We want a dog that is easily trainable so we want some pray drive, but I also want a dog that won't completely quit listening to me when something furry walks by. Would I describe this as a medium pray drive?

Basically we are looking for a healthy dog that can be taken everywhere, won't eat our cats, will accept our future children, is level headed, calm, nonaggression without being skidish and has some amount of pray drive for trainability. Ideally it'll be a short haired black/tan or black/red male, but this is last on our list.

Should we be looking at American, West German, or show lines? What about parents that carry th_e __Schutzhund titles. Will dogs with this title be too aggressive or too high of a pray drive for a house pet/family member?

I know that's a lot, and I know I can't guarantee any of this in a puppy, but I figure if I have a good description of what I'm looking for a good breeder should be able to use their experience with their dogs to determine compatibility. 

Thank you ahead of time, I'm such a noob!
_


----------



## BlackthornGSD (Feb 25, 2010)

I have 2 JRTs along with my GSDs, and in general, the type of prey drive the two breeds have just aren't really the same. I think the difference is that JRTs are bred for prey-kill--and they are not expected to be obedient while in drive.

But a herding breed dog is expected to keep their head together in the face of their prey. They are also bred to value the hunt (herding) higher than the kill. So when they are in a herding (hunting) scenario, they are working with the shepherd. It doesn't always work out as well as that, but that is the goal. 

That said, for the type of dog you want, a medium-prey drive dog is probably a good thing to be looking for. 

As far as the schutzhund titles, they do not indicate that the dog will be too aggressive or too drivey to be a family member. In general, dogs from generations of schutzhund titled parents make excellent family members. They are should be confident and very trainable.

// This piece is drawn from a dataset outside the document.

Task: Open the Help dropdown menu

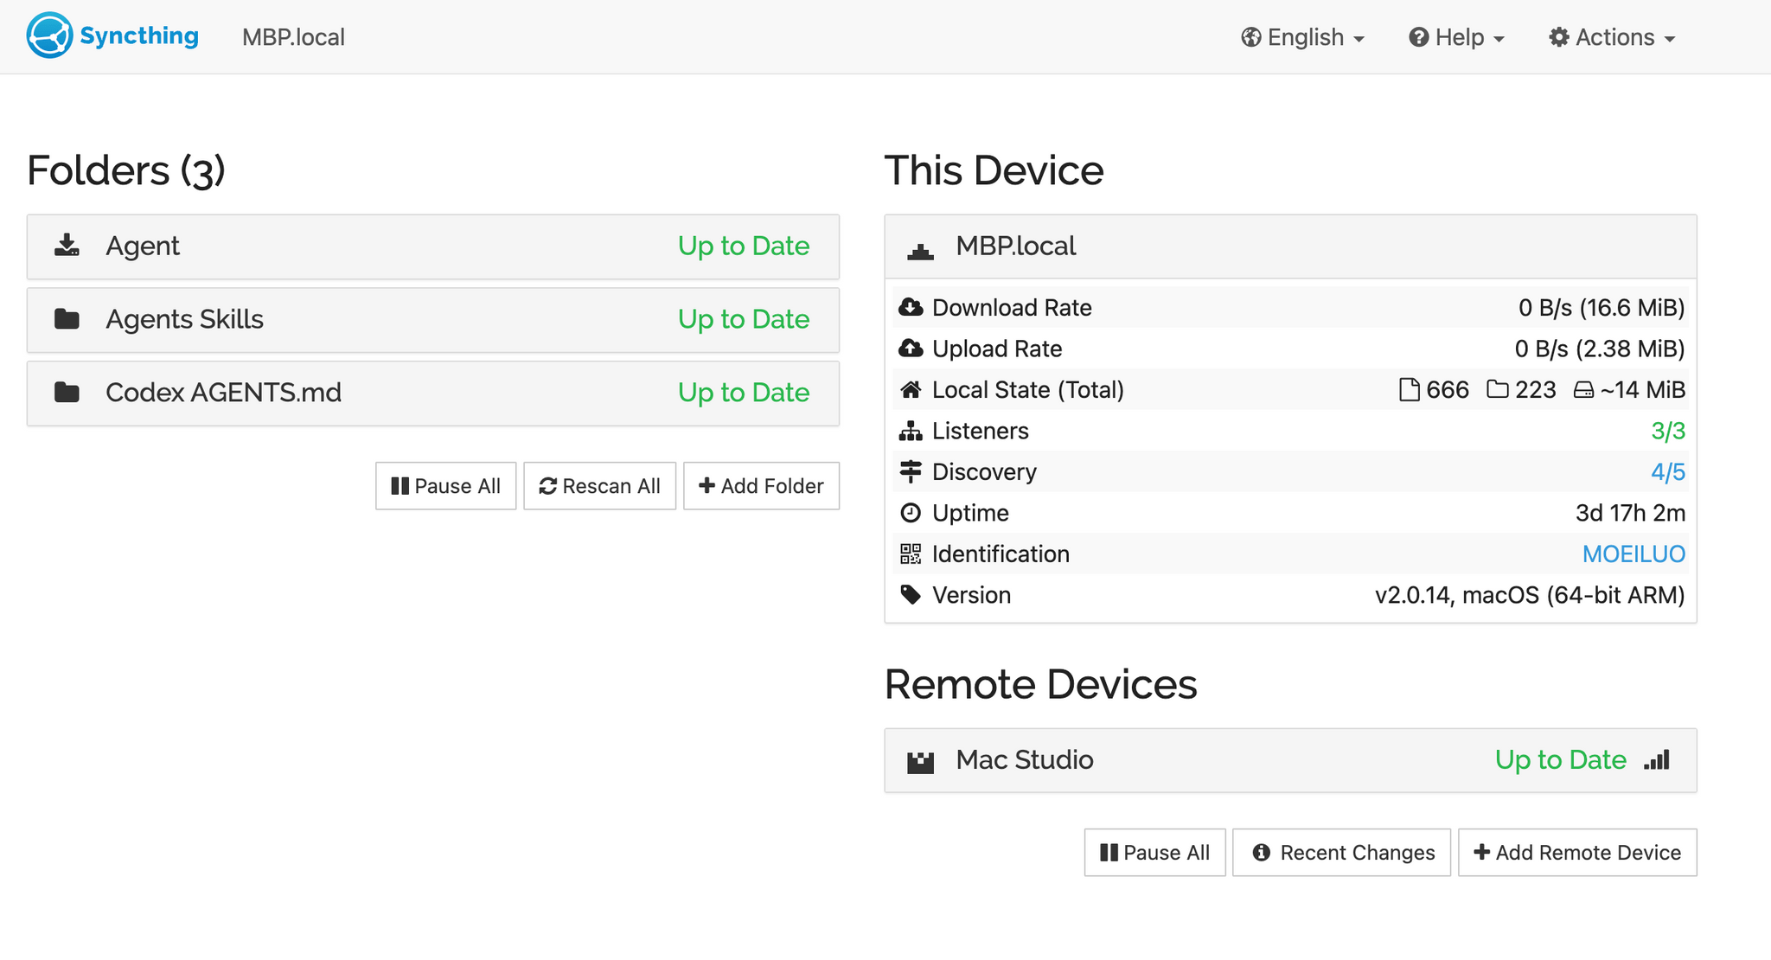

As always, selecting a puppy from two parents of sound temperaments bred and raised by someone who is carefully selecting the parents and handling and socializing the puppies will be most important.


----------



## UNCMan (Jul 12, 2011)

I trust the breeding of the European lines better than the America lines. NOT TO SAY you don't have good breeders in the US but Europe is lot more strict in breeding guidelines. I've had two show line GSD and found both to be very solid in obedience and not as high strung as some working lines. What ever you decide make sure you check references and get as much background as you can. Good luck with you search!


----------



## UNCMan (Jul 12, 2011)

Socializing your puppy is very, very, important!!


----------



## Jerad (Jan 22, 2012)

BlackthornGSD said:


> I have 2 JRTs along with my GSDs, and in general, the type of prey drive the two breeds have just aren't really the same. I think the difference is that JRTs are bred for prey-kill--and they are not expected to be obedient while in drive.
> 
> But a herding breed dog is expected to keep their head together in the face of their prey. They are also bred to value the hunt (herding) higher than the kill. So when they are in a herding (hunting) scenario, they are working with the shepherd. It doesn't always work out as well as that, but that is the goal.
> 
> ...



Blackthorn, you have such beautiful dogs! I just happened to click your link and your in VA!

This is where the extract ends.